A domestic abuse survivor says an overhaul of divorce law rolled out this week will be "game-changing" for women who desperately need to escape violent marriages.

A new law - known as the "No-Fault Divorce" - will allow married couples and Brits in a civil partnership to split without needing to assign blame.

Before April 6 in England and Wales, the only way to obtain a divorce without an agreement from a spouse was to live apart for five years.

Exceptions were also granted in cases involving adultery or unreasonable behaviour, Manchester Evening News reports.

Campaigners have been calling for the "outdated" system to be modified for years, with research showing 65 per cent of people who took the blame for a divorce so they could end their marriage later claimed it wasn't their fault.

They believe the new law will help couples more forward without unnecessary conflict,

Most importantly - the change in law will mean domestic abusers won't be able to keep their spouse locked into an unhappy or violent marriage.

Before the new law, both had to agree on the divorce except in cases involving adultery or unreasonable behaviour (Getty Images/iStockphoto)

In the past, violent partners have been able to use their ability to challenge the process to further harm their victims or trap them into a a relationship.

Elaine Parker, 42, who was engaged to a man she met on Plenty of Fish before he became abusive, has welcomed the change to the "antiquated" divorce laws, saying it will allow men and women in violent marriages to leave without having to make allegations about their spouse.

Speaking to the M.E.N, she said: "It makes my blood run cold to think about what it would have been like for me if I was married to my abusive partner.

"To have to prove unreasonable behaviour would be very frightening and I would have been left feeling very trapped and unable to file for divorce."

Elaine has recently launched a new dating app, called Safer Date which claims to be the only dating website which carries out mandatory ID and background checks on members.

Her own fiancé was well known to the police and had a history of domestic violence, but he was able to join Plenty of Fish easily.

"It was hard enough for me to leave him when we weren't married," she said.

The law will prevent men and woman being locked into unhappy or violent marriages (stock image) (Getty Images/EyeEm)

"It's really not that simple when you are in a violent relationship or marriage. The divorce law has been so antiquated for years. If you are the one that is being abused - to have to report what is being done to you can have so many negative repercussions.

"The fact that you can now leave a marriage amicably is an absolute game changer for people in an abusive relationship.

"Until now, abusers have used the pitfalls of divorce law to trap victims in the marriage because they were able to contest the allegations.It ’s finally been recognised how outdated the original law is and I'm pleased to see these changes implemented."

Elaine is now calling on the government to assess and potentially reduce the 20-week cooling off-period which will be in place between starting proceedings and applying for a conditional order - which she says is a long period of time when you're in an abusive marriage.
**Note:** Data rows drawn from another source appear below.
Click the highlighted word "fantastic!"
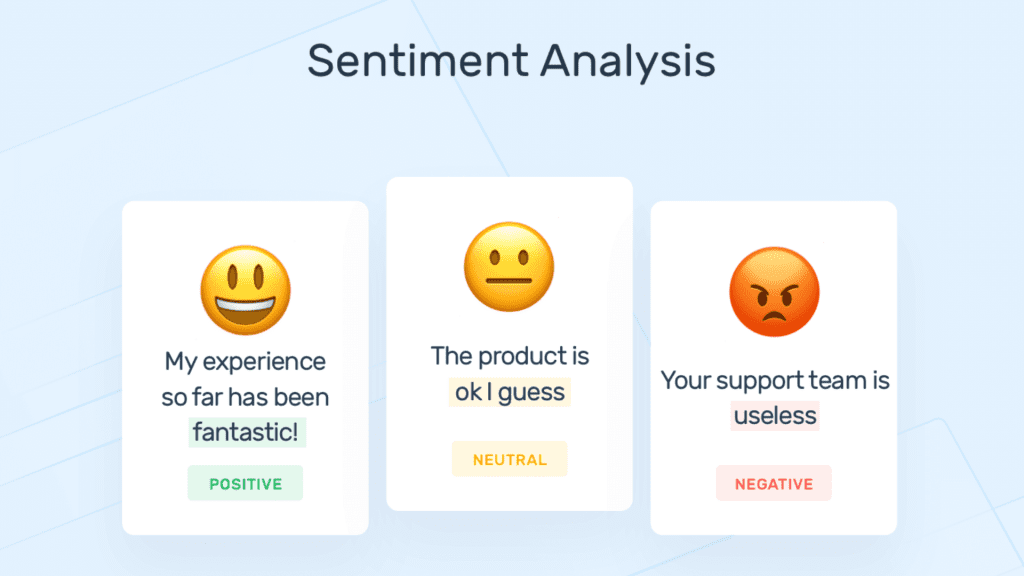Screen dimensions: 1024x576 coord(246,432)
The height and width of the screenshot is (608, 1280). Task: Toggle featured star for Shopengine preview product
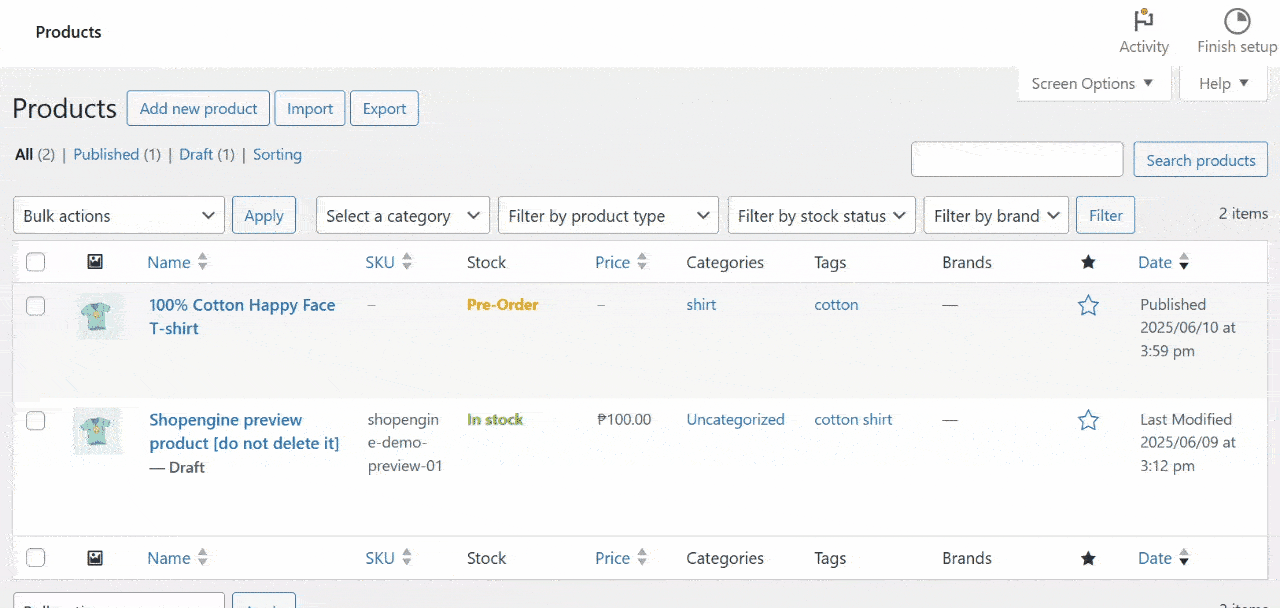[1088, 421]
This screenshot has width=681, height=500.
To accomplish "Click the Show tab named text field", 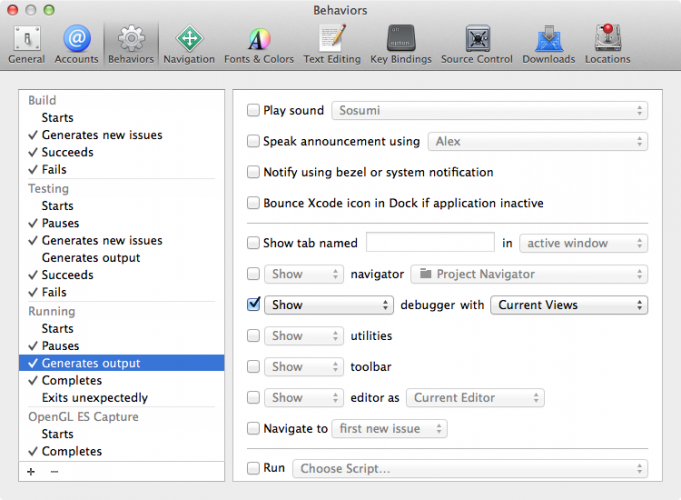I will (x=430, y=242).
As part of the reforms, the government has also launched a new investigative approach pilot, in North Wales and Dorset, which aims to improve information sharing between partner agencies to better deal with cases involving domestic abuse.

"It is also reviewing the presumption of parental contact in cases where abuse is alleged to ensure children are kept safe.

Secretary of State for Justice, Dominic Raab said: "The breakdown of a marriage can be agonising for all involved, especially children.

We want to reduce the acrimony couples endure and end the anguish that children suffer.

"That’s why we are allowing couples to apply for divorce without having to prove fault, ending the blame game, where a marriage has broken down irretrievably, and enabling couples to move on with their lives without the bitter wrangling of an adversarial divorce process."